Selected extract:

• • • • • • •

What Is Silver Rule 7?

Straight answer
“Silver Rule 7” refers to the emergency action the COMEX exchange took in January 1980, near the peak of the Hunt brothers’ attempt to corner the silver market. The exchange restricted trading in silver futures to liquidation only and sharply raised margin requirements, which effectively halted new long buying on margin. That move helped burst the bubble and set up the “Silver Thursday” collapse on March 27, 1980. It’s a historical, loosely-cited term — not a standing regulation you’ll find on the books today by that exact name.
The phrase resurfaces every time a new “silver squeeze” trends online, usually as proof that “they” can stop you from winning. The real story is more useful than the conspiracy version: it’s a clear lesson about how fragile leveraged commodity bets really are.

• • • • • • •

Material:
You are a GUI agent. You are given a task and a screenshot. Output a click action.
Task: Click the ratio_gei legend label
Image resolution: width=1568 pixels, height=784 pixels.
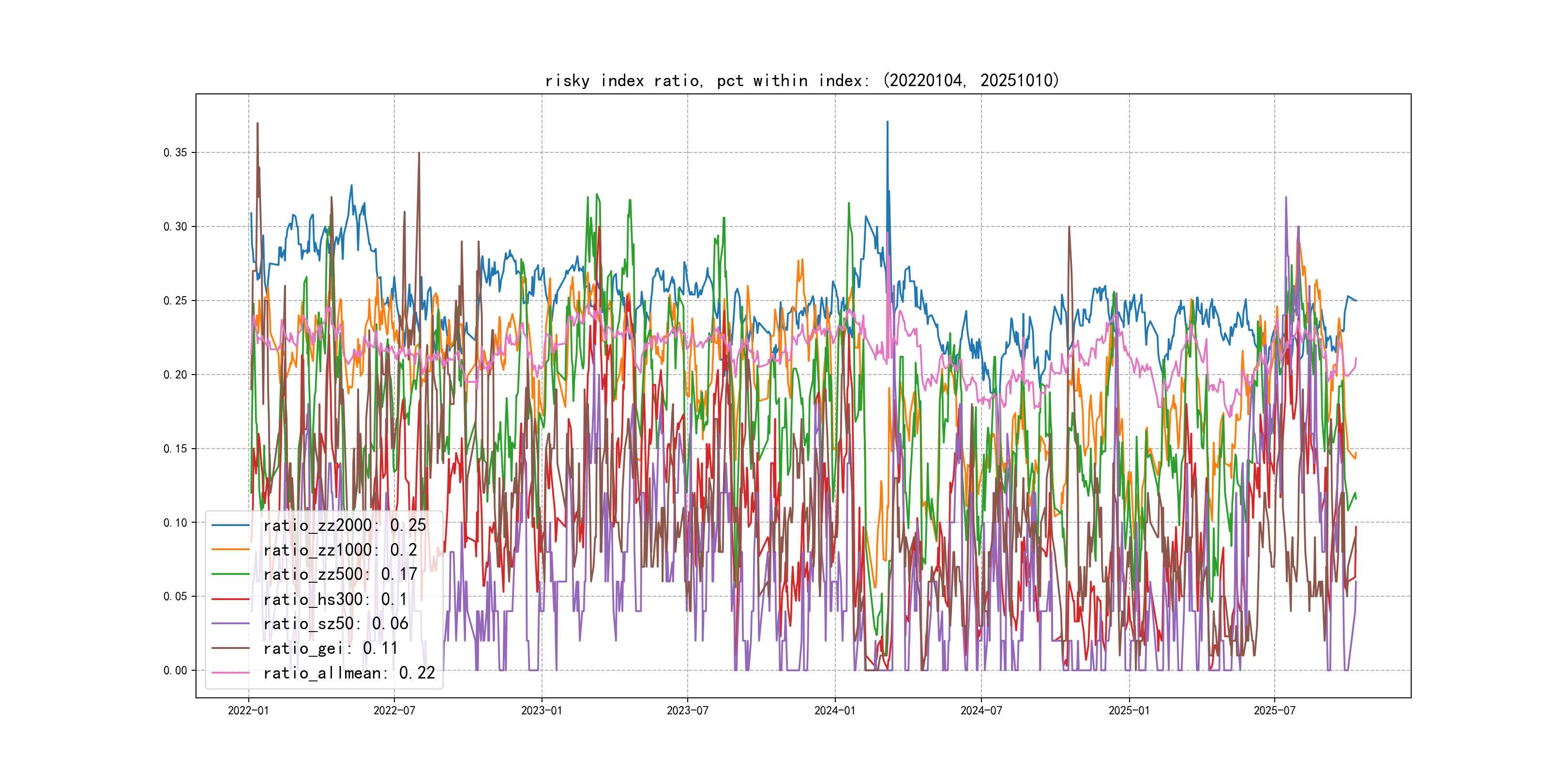click(330, 649)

• • • • • • •

Written problem:
From the text on Silver Rule 7, extract the passage that begins at the words "What Is Silver" and stops after "bets really are.".

Solution for this task:
What Is Silver Rule 7?

Straight answer
“Silver Rule 7” refers to the emergency action the COMEX exchange took in January 1980, near the peak of the Hunt brothers’ attempt to corner the silver market. The exchange restricted trading in silver futures to liquidation only and sharply raised margin requirements, which effectively halted new long buying on margin. That move helped burst the bubble and set up the “Silver Thursday” collapse on March 27, 1980. It’s a historical, loosely-cited term — not a standing regulation you’ll find on the books today by that exact name.
The phrase resurfaces every time a new “silver squeeze” trends online, usually as proof that “they” can stop you from winning. The real story is more useful than the conspiracy version: it’s a clear lesson about how fragile leveraged commodity bets really are.